Please duplicate the entries below without changes, starting at their first line and ending at the line that contains "Action: pos(506,272)", with that line included.

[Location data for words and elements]
::::

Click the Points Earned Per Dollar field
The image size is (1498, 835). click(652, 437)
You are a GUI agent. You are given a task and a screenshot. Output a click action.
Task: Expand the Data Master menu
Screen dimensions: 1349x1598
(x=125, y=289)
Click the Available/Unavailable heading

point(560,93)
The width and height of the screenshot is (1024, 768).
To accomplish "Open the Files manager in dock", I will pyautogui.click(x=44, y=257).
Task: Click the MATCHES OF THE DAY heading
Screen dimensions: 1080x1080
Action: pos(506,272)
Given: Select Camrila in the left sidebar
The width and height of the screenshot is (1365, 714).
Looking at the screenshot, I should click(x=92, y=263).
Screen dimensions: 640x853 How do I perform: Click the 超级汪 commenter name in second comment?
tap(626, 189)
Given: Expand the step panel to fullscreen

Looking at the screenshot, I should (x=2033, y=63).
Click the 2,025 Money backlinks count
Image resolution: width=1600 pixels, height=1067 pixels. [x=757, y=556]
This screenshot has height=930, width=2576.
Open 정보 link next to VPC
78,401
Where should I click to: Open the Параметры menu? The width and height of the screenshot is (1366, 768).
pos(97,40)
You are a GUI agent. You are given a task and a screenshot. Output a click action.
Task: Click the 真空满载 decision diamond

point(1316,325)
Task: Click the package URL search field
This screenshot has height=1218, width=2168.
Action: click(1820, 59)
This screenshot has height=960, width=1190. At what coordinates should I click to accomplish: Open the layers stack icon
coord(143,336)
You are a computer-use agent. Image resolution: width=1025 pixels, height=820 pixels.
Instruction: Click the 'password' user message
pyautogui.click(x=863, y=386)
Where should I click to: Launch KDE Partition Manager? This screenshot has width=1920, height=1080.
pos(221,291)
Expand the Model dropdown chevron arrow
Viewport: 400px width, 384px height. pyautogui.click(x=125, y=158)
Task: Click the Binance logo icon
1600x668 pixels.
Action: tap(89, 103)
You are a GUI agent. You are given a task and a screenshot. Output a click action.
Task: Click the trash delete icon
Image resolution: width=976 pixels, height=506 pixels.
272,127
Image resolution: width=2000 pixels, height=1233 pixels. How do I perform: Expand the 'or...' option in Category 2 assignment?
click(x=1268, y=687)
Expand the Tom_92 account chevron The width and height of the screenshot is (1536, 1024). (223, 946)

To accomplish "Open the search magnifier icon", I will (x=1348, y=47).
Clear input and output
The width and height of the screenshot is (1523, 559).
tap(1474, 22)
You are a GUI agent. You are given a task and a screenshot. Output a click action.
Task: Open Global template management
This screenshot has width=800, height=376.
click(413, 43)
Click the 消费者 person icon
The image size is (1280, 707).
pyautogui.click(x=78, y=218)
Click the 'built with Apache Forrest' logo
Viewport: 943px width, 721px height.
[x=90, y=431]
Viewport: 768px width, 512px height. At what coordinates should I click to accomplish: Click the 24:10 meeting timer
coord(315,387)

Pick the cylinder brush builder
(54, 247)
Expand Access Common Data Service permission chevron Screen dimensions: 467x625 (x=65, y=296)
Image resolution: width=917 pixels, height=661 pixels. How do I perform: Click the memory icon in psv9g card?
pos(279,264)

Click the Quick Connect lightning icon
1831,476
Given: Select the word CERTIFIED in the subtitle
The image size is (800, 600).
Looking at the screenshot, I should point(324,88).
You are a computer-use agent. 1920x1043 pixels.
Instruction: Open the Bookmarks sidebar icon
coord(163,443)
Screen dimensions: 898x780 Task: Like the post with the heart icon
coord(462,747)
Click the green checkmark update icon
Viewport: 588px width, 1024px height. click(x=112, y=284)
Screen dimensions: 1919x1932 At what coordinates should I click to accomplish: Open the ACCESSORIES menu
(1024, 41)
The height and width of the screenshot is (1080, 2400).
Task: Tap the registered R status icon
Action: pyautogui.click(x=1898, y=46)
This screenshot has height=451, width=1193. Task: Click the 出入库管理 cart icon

::::

• Task response:
Click the Points Earned Per Dollar field
The image size is (1498, 835). click(652, 437)
You are a GUI agent. You are given a task and a screenshot. Output a click action.
Task: Expand the Data Master menu
Screen dimensions: 1349x1598
(x=125, y=289)
Click the Available/Unavailable heading

point(560,93)
The width and height of the screenshot is (1024, 768).
To accomplish "Open the Files manager in dock", I will pyautogui.click(x=44, y=257).
Task: Click the MATCHES OF THE DAY heading
Screen dimensions: 1080x1080
Action: pos(506,272)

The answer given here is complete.